In 1862, Baker wrote about joining the army and his travels after signing up. He wrote from Fairfax, Va.; Sandy Hook, Md.; Loudon Heights, Va.; and Fairfax, Va. He wrote about Burnside's replacement of McClellan as commander of the Army of the Potomac. A December letter describes a typical day's activities. On 13 November, he discussed the problem of drunkenness in the Army. On 23 October, he referred to the Emancipation Proclamation. On 10 September, he described his impressions of Baltimore ("a stinking hole"), Philadelphia, and Washington, D.C. In a letter dated 28 October, he discussed the sergeants with whom he worked. Another letter, dated 2 November, details the primitive living conditions of southerners. He also frequently mentioned difficulties with pay, described the food the Army was eating, and requested that his sisters send him specific food and clothing items.

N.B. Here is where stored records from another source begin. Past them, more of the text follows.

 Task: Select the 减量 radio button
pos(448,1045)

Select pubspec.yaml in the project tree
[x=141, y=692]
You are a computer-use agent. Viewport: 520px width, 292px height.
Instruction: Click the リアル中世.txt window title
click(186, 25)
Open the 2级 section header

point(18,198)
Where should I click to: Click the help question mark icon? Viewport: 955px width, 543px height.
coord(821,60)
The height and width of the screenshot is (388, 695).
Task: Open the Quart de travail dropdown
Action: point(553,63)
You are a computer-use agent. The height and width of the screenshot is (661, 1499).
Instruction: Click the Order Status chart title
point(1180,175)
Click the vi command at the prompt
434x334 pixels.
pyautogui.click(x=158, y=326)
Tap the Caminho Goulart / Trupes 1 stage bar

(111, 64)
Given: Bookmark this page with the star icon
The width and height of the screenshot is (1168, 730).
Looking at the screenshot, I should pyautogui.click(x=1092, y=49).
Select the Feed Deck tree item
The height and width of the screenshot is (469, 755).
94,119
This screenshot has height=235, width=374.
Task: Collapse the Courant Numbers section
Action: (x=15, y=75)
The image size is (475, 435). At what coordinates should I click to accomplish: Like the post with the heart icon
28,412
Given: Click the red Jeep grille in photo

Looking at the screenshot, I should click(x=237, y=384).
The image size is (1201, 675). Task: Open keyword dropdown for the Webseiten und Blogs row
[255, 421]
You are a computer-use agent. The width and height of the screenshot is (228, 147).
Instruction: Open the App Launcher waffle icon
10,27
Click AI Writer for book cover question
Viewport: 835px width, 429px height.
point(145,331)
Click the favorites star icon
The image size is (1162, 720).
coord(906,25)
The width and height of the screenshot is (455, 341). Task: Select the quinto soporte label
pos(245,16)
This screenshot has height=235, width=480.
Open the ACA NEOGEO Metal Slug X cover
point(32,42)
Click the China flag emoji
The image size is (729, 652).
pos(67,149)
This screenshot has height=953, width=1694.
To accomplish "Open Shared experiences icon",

In 1863, Baker wrote from Stafford Court House, Leesburg, Va.; Frederick, Md.; Pleasant Valley, Md.; and Riker's Island, N.Y. The letter of 24 May contains "a history of doing picket," Baker's explanation to his family of the duties and procedure of picket duty. The letters of 8, 11, 13, and 16 May describe the Battle of Chancellorsville, attributing the defeat to cowardice. They also tell of the death of a friend and defend another from a charge of cowardice. In the letter of 21 June, Baker discussed the execution of deserters by firing squad and the subsequent parade of the regiment past their bodies. His letter of 11 September described new conscripts to the army. He discussed on 1 February drinking problems in the regiment. Some of these letters include Baker's complaints that a drinking buddy of his captain was to be promoted to first lieutenant over Baker; he threatened to resign if this happened. Baker apparently wrote to his state senator about the matter as there is a reply from state Senator Ralph Richards discussing the matter.
In 1864, Baker wrote from Riker's Island, N.Y.; Hart's Island, N.Y.; Chattanooga, Tenn.; and Atlanta, Ga. The letter of 3 September contains a detailed description of the invasion of Atlanta. On 19 October, Baker described a foraging expedition into the country and a woman's reaction when the men took her cow. The letter of 21 October discusses the presidential election and tells the total number of votes for each candidate from the regiment. He mentioned that the regiment was about to start for Savannah and that he would have no opportunity to post letters from there.
In 1865, Baker wrote from Sister's Ferry, S.C.; Goldsboro, N.C.; Raleigh, N.C.; and Fairfax, Va. Most of these letters concern his sister Lizzie's death. Arriving in North Carolina, he described the atmosphere in Raleigh after word of Johnson's surrender to Sherman. He discussed his post-war plans and his hopes for a quick demobilization of the troops. On 18 April, he discussed Johnson's surrender, the death of Lincoln, and his hatred of Copperheads (Southern sympathizers in the North).
Post-war letters include one in 1877 from Baker written on stationery identifying him as the sheriff of Washington Country, N.Y. Later stationery shows him to be a dealer of hardware, stoves, tin, and sheet-iron. Letters to and from the sisters show that Frances moved out to Kansas City and then to Ohio to teach. Letters from Baker's mother indicate that she lived into her 80s.
Undated papers include what appears to be a geography lesson one of the sisters created for her class and a poem one of the girls wrote as a child. Also included are a few letters to Frances from her mother and one from Frances to Ellen discussing fashion of the day.